Sin pruebas de que el 3I/ATLAS fuera enviado por extraterrestres
En una entrada de blog, el astrofísico de Harvard Avi Loeb sugirió que la anomalía podría incluso indicar «la firma tecnológica de un motor interno», aunque la mayoría de los científicos advirtieron de que las explicaciones naturales eran mucho más probables.
Por ahora, no hay ninguna prueba concreta que respalde la teoría de que 3I/ATLAS fue enviado por extraterrestres. Al contrario, los esfuerzos recientes por encontrar indicios de tecnología extraterrestre en 3I/ATLAS no han arrojado resultados.

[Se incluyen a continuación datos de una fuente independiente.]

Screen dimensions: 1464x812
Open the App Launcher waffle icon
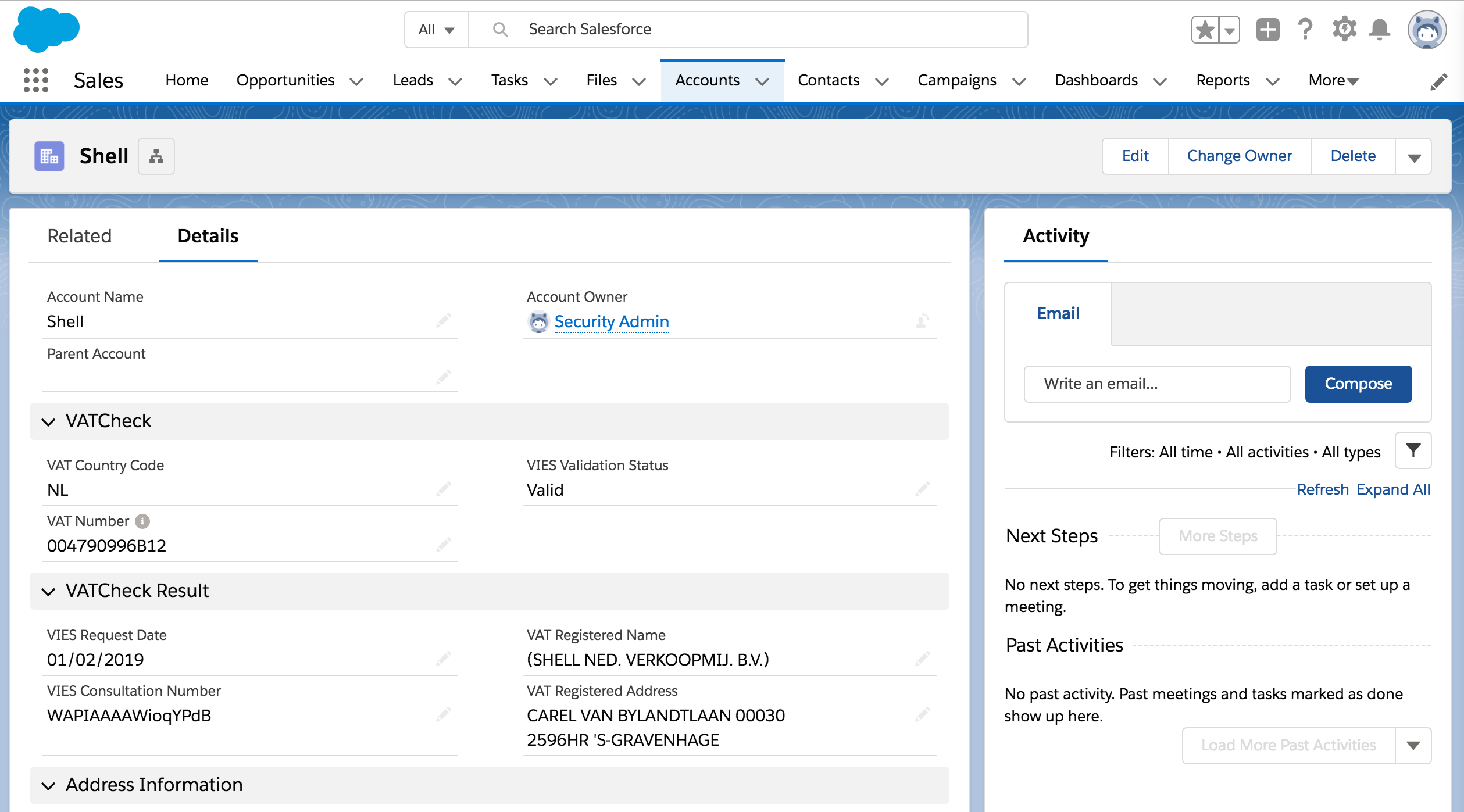point(35,80)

El 18 de diciembre, un día antes de que 3I/ATLAS alcanzara su punto más cercano a la Tierra, astrónomos utilizaron el telescopio Green Bank, en Virginia Occidental, para buscar en el cometa «tecnofirmas», es decir, señales medibles de tecnología alienígena. Pero el mayor radiotelescopio totalmente orientable del mundo no pudo encontrar nada reseñable.
Por ahora, 3I/ATLAS continúa su breve y espectacular viaje por nuestro vecindario cósmico. Según la NASA, su último encuentro significativo será su sobrevuelo cercano de Júpiter en marzo de 2026, antes de abandonar nuestro sistema solar para siempre.